Using strax

Strax is centralized around a centralized class: the Context. Users interact with the context to process and request data. On this page, we will build up an example context from scratch and how to interact with this context.

A user will always interact with the context, after which the context will figure out the required action to perform such as loading data from disk, or processing data newly.

../_images/context.svg

To start a new context, initialize the class from strax:

>>> import strax

>>> context = strax.Context()

At this point, we still need to add the plugins and storage (explained below) to use the context.

Plugins

To a context several classes are registered that are responsible for processing/generating the data. In the example-figure above, we have three plugins:

  • PulseProcessing

  • PeakProcessing

  • EventProcessing

Let’s start by adding the first plugin (PulseProcessing):

>>> import strax
>>> from strax.testutils import Records as PulseProcessing
>>> context = strax.Context(register = [PulseProcessing],
                            storage = [],  # We will explain the storage below
                           )
>>> print(f'Our context provides the following data-types {context.provided_dtypes().keys()}')
Our context provides the following data-types dict_keys(['records'])

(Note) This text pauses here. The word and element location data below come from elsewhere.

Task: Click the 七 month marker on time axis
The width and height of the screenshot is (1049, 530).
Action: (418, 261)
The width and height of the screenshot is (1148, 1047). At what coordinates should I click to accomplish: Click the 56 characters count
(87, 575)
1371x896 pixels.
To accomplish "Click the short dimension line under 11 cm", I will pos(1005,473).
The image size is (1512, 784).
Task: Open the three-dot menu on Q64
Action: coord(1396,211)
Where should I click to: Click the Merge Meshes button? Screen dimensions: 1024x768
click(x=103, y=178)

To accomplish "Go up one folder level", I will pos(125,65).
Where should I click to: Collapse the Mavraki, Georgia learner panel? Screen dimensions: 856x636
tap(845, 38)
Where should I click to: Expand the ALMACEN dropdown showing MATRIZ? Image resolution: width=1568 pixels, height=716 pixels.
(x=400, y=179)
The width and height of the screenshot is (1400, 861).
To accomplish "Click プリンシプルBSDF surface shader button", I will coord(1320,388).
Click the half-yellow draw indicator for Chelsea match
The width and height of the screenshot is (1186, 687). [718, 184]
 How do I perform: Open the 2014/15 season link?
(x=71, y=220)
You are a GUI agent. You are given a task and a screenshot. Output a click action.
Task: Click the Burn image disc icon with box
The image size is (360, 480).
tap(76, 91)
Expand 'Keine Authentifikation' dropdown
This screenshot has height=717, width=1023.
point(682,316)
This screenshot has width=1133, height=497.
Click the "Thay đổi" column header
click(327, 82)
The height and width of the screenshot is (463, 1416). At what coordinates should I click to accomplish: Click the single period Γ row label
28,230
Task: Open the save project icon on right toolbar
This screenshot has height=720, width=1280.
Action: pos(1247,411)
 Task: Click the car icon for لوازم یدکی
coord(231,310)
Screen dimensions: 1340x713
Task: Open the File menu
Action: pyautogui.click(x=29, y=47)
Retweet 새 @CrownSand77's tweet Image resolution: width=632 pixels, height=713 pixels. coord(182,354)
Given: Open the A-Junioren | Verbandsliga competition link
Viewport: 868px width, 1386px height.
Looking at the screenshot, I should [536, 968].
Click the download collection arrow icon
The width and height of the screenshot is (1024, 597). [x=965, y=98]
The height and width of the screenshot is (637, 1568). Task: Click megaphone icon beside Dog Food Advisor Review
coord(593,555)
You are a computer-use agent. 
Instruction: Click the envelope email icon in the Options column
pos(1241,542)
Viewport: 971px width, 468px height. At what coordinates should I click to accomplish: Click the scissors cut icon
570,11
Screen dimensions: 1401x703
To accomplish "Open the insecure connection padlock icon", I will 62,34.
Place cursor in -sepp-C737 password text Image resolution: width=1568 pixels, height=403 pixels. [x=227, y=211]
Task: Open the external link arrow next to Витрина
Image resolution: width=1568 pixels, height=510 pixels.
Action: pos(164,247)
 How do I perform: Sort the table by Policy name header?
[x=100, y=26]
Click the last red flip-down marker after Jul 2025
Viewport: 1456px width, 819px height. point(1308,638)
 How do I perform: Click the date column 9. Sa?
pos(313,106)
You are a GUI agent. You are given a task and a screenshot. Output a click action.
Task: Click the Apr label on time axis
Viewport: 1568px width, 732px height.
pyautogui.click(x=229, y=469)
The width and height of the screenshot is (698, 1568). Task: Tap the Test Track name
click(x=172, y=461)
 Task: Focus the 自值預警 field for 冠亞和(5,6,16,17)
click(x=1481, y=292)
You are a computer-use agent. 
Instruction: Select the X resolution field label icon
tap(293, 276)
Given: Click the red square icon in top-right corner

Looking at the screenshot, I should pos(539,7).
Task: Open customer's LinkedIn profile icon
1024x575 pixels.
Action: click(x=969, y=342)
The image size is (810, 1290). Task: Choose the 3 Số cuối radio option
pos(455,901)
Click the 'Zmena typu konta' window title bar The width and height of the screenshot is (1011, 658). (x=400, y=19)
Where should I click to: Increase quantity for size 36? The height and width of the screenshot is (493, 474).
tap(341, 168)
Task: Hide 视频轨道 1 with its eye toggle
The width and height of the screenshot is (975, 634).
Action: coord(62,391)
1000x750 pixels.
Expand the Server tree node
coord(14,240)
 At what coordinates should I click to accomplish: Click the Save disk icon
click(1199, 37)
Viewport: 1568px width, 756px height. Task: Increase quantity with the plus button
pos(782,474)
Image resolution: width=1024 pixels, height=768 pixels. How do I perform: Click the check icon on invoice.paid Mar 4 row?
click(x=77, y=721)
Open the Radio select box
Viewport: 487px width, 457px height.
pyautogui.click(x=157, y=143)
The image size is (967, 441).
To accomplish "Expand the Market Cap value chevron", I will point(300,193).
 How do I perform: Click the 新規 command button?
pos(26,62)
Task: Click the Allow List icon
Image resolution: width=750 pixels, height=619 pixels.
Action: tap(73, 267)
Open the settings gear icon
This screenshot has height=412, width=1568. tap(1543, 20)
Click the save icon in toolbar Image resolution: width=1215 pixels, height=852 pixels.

Now one can load data via the context (because our PulseProcessing plugin provides new data at request)

>>> pulses = context.get_array(run_id = 'some_run',
                               targets = 'records',)
>>> len(pulses)
100

You can see that in the figure above, we asked for data at A, at which point the context checked which plugin was responsible for generating the data ‘records’, processed this data (C) and returned the data back to the user (A).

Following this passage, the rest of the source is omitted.